How biological codes break causal chains to enable autonomy for organisms

Abstract

Autonomy, meaning freedom from exogenous control, requires independence of both constitution and cybernetic regulation. Here, the necessity of biological codes to achieve both is explained, assuming that Aristotelian efficient cause is ‘formal cause empowered by physical force’. Constitutive independence requires closure to efficient causation (in the Rosen sense); cybernetic independence requires transformation of cause–effect into signal-response relations at the organism boundary; the combination of both kinds of independence enables adaptation and evolution. Codes and cyphers translate information from one form of physical embodiment (domain) to another.
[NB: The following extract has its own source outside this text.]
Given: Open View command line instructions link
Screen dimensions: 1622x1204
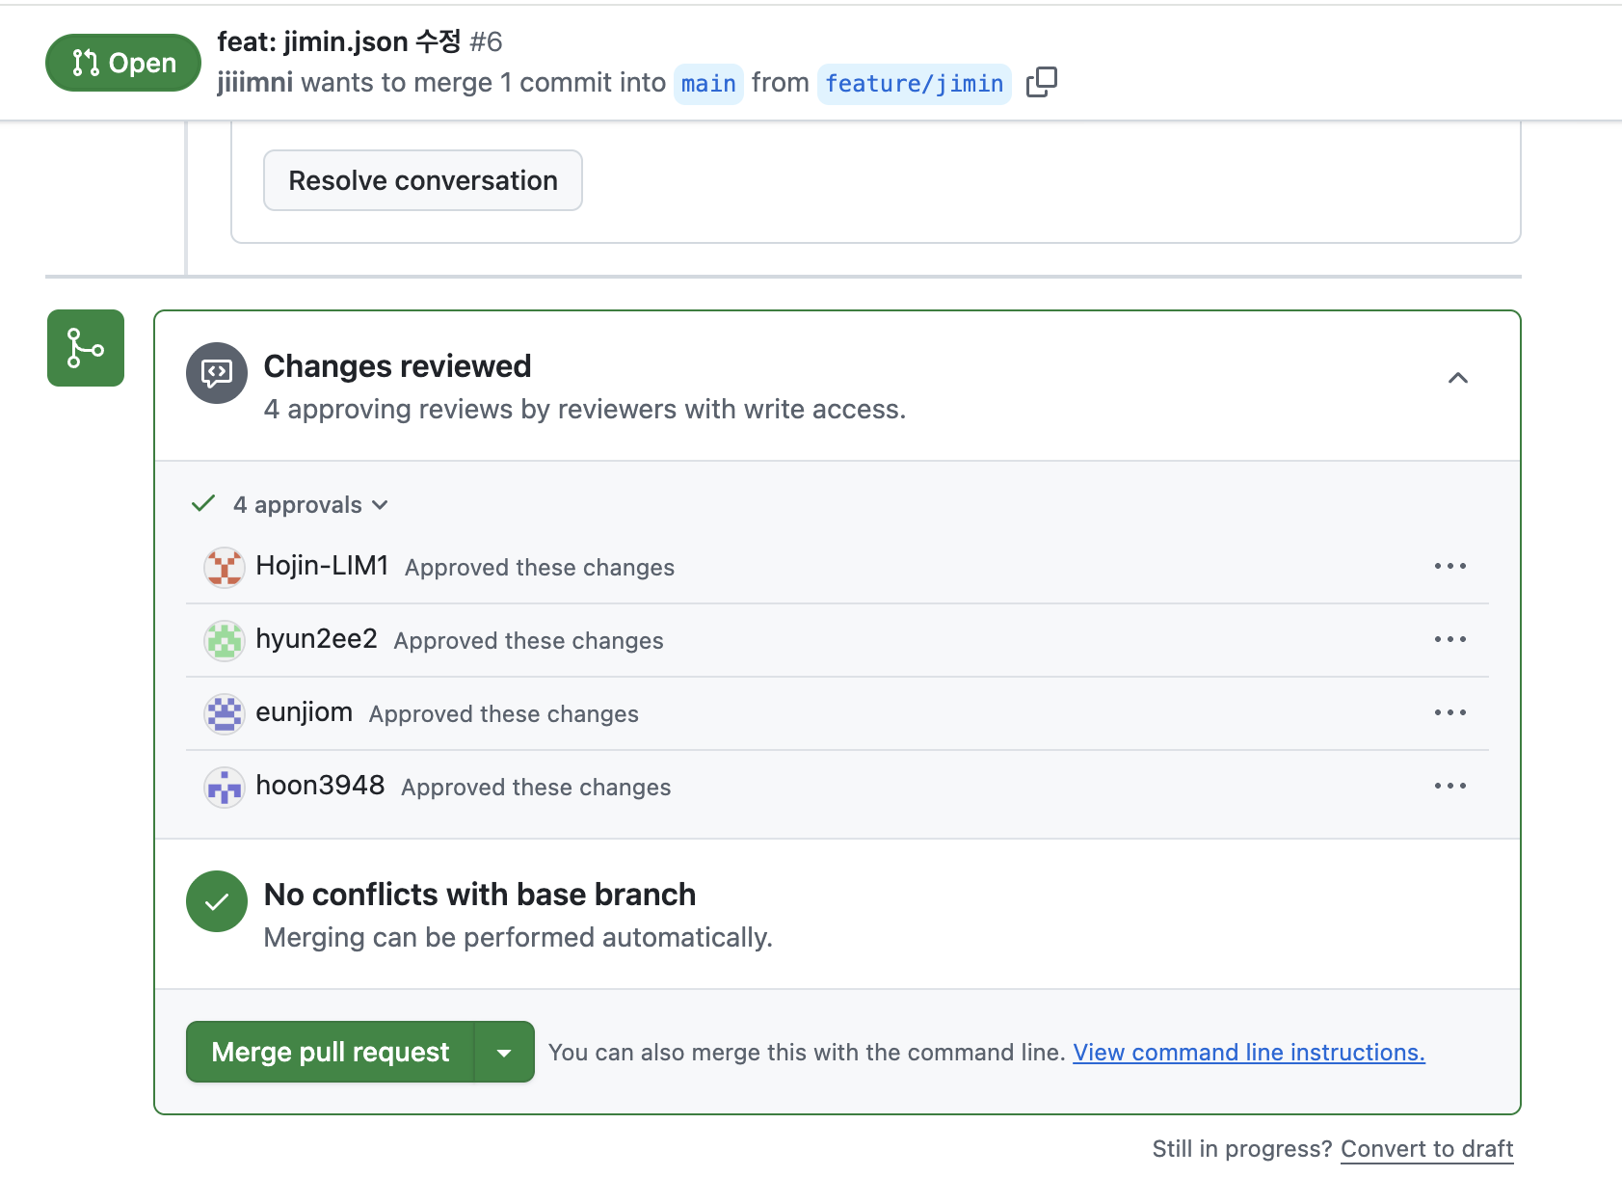Looking at the screenshot, I should coord(1249,1053).
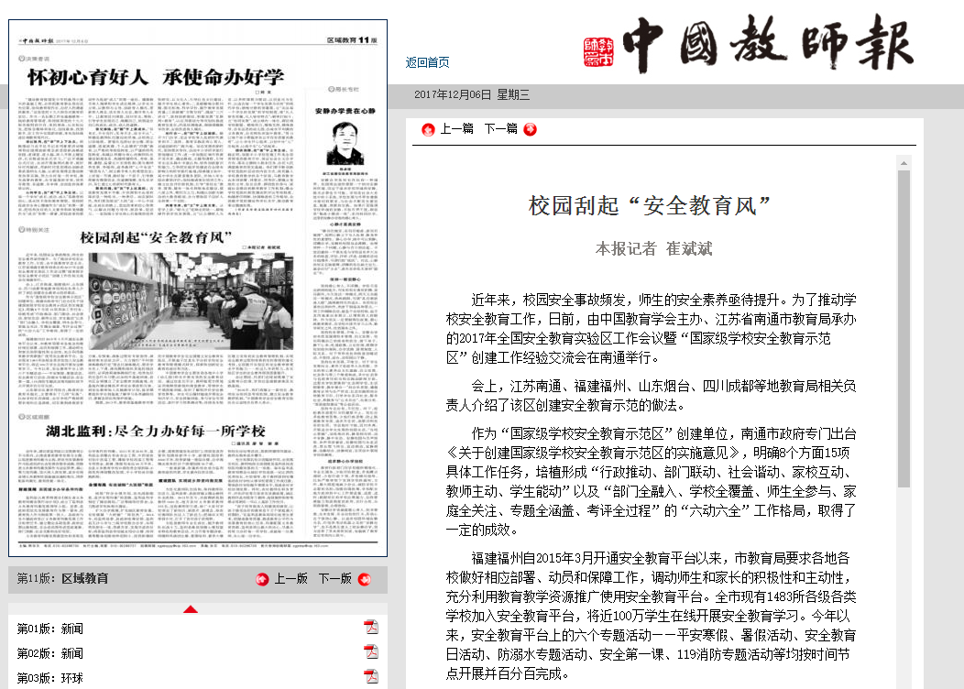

Because information can only contribute as formal cause to efficient cause within the domain of its embodiment, translation can extend or restrict the range over which information is effective. Closure to efficient causation requires internalised information to be isolated from the cycle of efficient causes that it informs: e.g. Von Neumann self-replicator requires a (template) source of information that is causally isolated from the physical replication system. Life operationalises this isolation with the genetic code translating from the (isolated) domain of codons to that of protein interactions. Separately, cybernetic freedom is achieved at the cell boundary because transducers, which embody molecular coding, translate exogenous information into a domain where it no longer has the power of efficient cause. Information, not efficient cause, passes through the boundary to serve as stimulus for an internally generated response. Coding further extends freedom by enabling historically accumulated information to be selectively transformed into efficient cause under internal control, leaving it otherwise stored inactive. Code-based translation thus enables selective causal isolation, controlling the flow from cause to effect. Genetic code, cell-signalling codes and, in eukaryotes, the histone code, signal sequence based protein sorting and other code-dependent processes all regulate and separate causal chains. The existence of life can be seen as an expression of the power of molecular codes to selectively isolate and thereby organise causal relations among molecular interactions to form an organism.